Change? In my routine? That’s the only thing scarier than going up to her to discuss my dilemma. But, I listened, and was willing to give it a try.
Today, she taught a hot yoga class for an hour and fifteen minutes. It was clearly ONE hour too long for me. I walked into this packed, steamy room, and there were women in there (to be fair, there was one guy), all set up for a workout they were familiar.
I, on the other hand, was the only one without my own mat, missed the memo on wearing lululemon’s power Y tank, and my short, stockier figure did not even come close to matching up with a class full of lean, skinny women. I was sweating profusely before it even started (though it doesn’t take much).
Nonetheless, I had already stepped through the door, and there seemed to be no way out (except of course knowing I’d cut out early to pick up my child from preschool, which was, in fact, legitimate).
Then, it was even clearer I skipped college, and went right to the pros. Because oh my goodness, these women were doing things my body and mind were incapable of doing. My thoughts couldn’t help but wander—do they eat? My stomach was already growling. And, if I was as skinny and as lightweight as them, I’d be able to hold my body up for that long, too. I’m sorry, how could I not think those things? The positions they were in, the strength they needed to get there, and the mental focus and fight to not give up was mind-blowing.

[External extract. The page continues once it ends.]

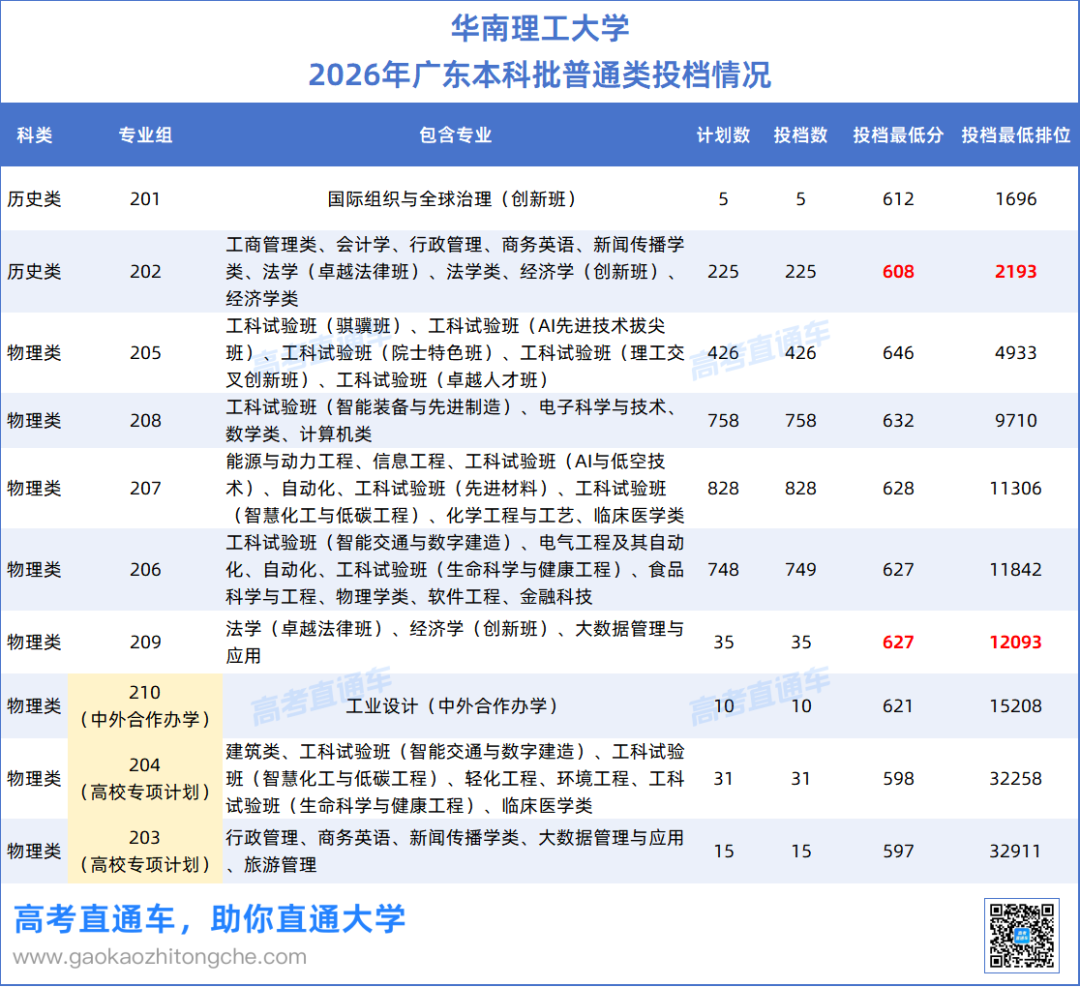The width and height of the screenshot is (1080, 987).
Task: Click the 计划数 column header
Action: point(723,135)
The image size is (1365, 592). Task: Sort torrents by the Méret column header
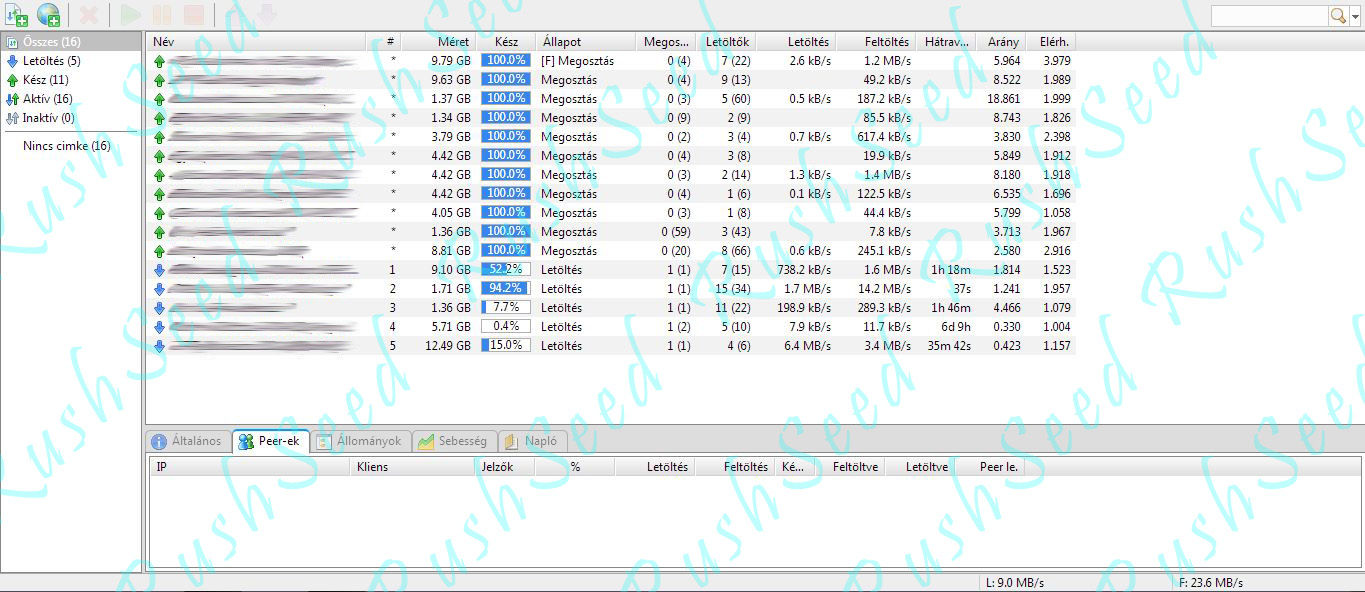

I realize that my weight and body have nothing to do with my inability to execute and hold yoga poses. But, in the moment, I was desperate to make up some valid excuse as to why I stood out like a sore thumb. To be frank, I looked like an idiot. My knees were bent, I was about six positions behind, or just laid out flat on my stomach (which is not a proper yoga practice).
After leaving early, and realizing these women were able to continue for even longer, I became more sensible. It was my first time ever doing hot yoga. I only knew the position downward dog from my kids coming home from preschool and showing me what they learned in “oga” that day. These women had experience, and it showed. I was impressed by each one’s strength, flexibility, balance, and determination. Though I felt like a complete failure today, except for the fact that I perfected child’s pose, I am inspired to try it again, to see if I am able to make positive steps forward. And, let’s be honest… it can only go up from here.